Book Notes: David Sedaris, Me Talk Pretty One Day

November 10th, 2006

Me Talk Pretty One Day

Amazon link

BooksI haven’t been much of a dead-tree flipper lately, but a week ago my wife took me to hear David Sedaris speak in San Francisco, and as a result, I decided to read his book Me Talk Pretty One Day.

Most hilarious is Today’s Special, a deconstruction of the exotic food in fancy Manhattan restaurants (choice quote: “If cooking is an art, I think we’re in our Dada phase”).
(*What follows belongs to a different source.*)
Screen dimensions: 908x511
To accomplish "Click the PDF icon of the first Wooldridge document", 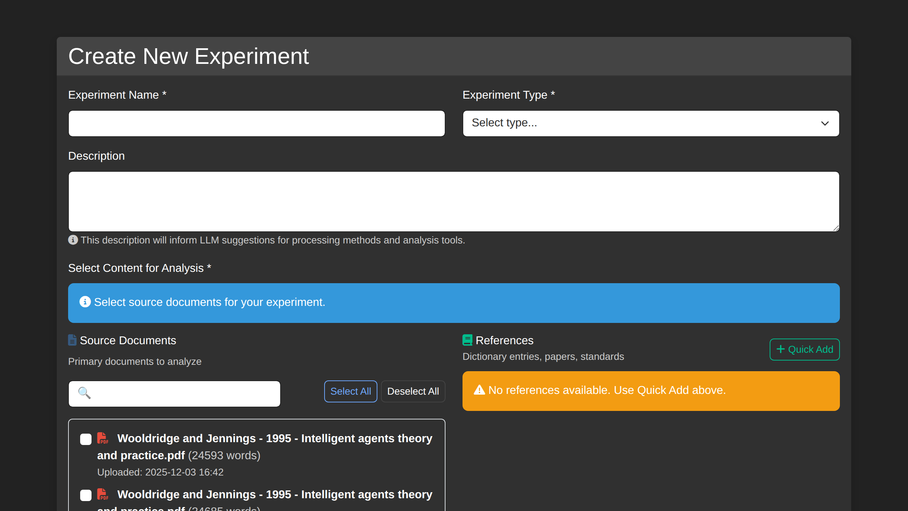I will tap(103, 439).
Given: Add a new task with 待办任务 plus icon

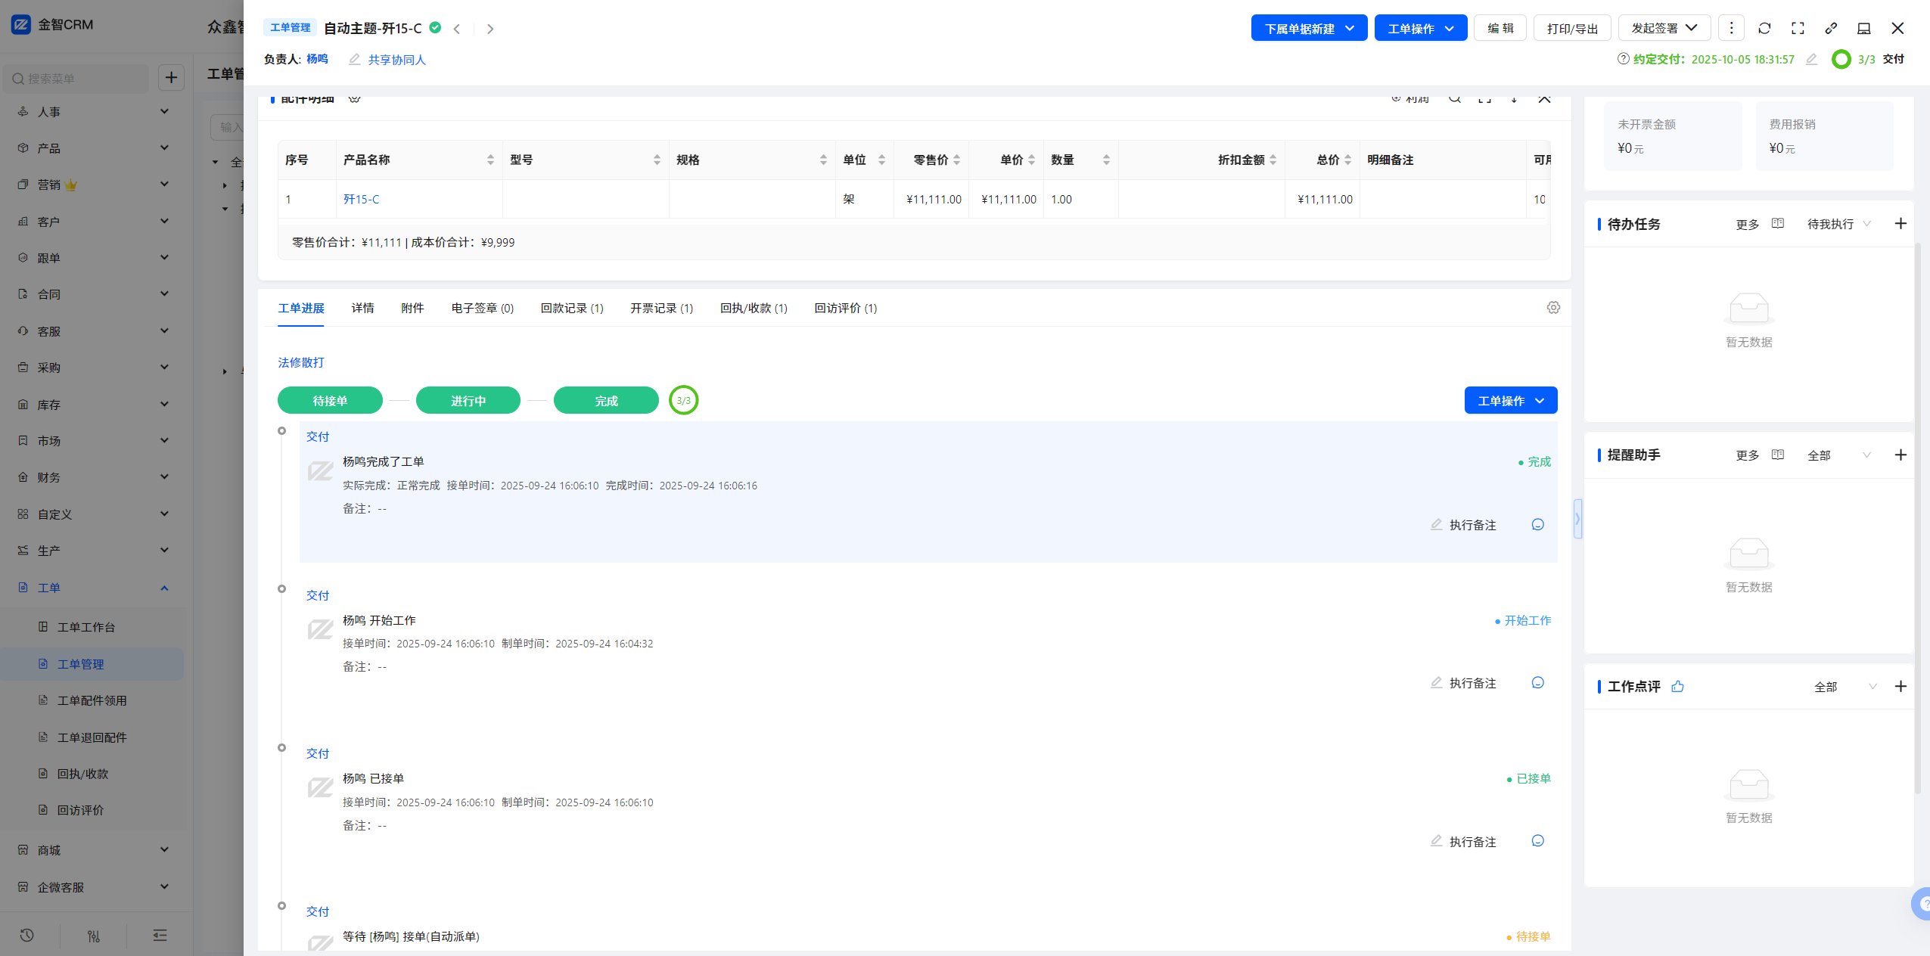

Sedaris serves up layers of odd recipies, like skirt steak coated with suffocated peaches and asprin sauce.

This talent at jumbling odd yet imaginative nouns takes him into amusing places as in Twelve Moments in the Life of the Artist, covering his descent into performance art via useless college courses and methamphetamines. Soon he’s hanging out with Alfred Jarry wanna-bes and their human-hair bowls. At story’s end, Sedaris is pouring a milkshake on his head in an art gallery performance before his wise-cracking, IBM computer programmer father.

Sedairs is alternately morbid, cynical, artsy, homosexual, and sentimental, but he’s not above base humor, as in You Can’t Kill The Rooster, a breakdown of his younger brother who oddly never took on the relatively refined tastes of his siblings (in that, he prefers pot to speed). The Rooster’s crass talk runs the lines of “If she’s old enough to bleed, she’s old enough to breed,” and “Fuck the stock talk, hoss, I ain’t investing in shit.” The icing on the cake is how Sedaris’ aforementioned programmer father finds such blunt banter admirable. Regarding The Rooster: “Now there’s a guy who knows how to communicate.”
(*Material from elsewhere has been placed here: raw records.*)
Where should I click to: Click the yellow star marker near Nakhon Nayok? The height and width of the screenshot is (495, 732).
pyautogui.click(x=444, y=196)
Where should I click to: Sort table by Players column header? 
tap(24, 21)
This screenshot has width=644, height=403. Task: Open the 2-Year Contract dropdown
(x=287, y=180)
Eventually, Sedaris moves to France, resulting in several stories about his expatriate adjustments. He deftly writes (still in English) the stumbling grammar spoken by a beginning French language student:

“Sometimes me cry alone at nght. That be common for I, also, but be more strong, you.”

His French teacher is not amused:

“‘Were you always this palicmkrexis?‘ she asked. ‘Even a fiuscrzsa ticiwelmun knows that a typewriter is feminine.’”
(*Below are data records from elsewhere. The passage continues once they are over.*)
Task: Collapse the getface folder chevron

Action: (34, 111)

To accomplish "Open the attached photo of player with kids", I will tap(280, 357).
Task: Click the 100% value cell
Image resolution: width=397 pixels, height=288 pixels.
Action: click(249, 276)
Ha, ha, ha. I open this book on the train on my way to work, and a half-hour magically vanishes into Sedaris’ fruity, pointed world.

2 comments!

  1. comment Gravatar Em - November 19th, 2006

    Someone gave me ‘Naked’ earlier and I decided Sedaris was pretty kooky. But a friend recommended reading ‘Me Talk Pretty One Day’ before/when I went to Paris for several weeks last year and I’m so glad I did–especially since I probably sounded just as bad in my French language classes. I would read some parts aloud to my husband and we would die laughing. Hope you enjoyed the rest of it.

  2. comment Gravatar Webomatica - November 19th, 2006

    Hi Em I definitely enjoyed the book. I’m moving on to another one shortly. Reading the book aloud… sounds hard! Especially the Rooster.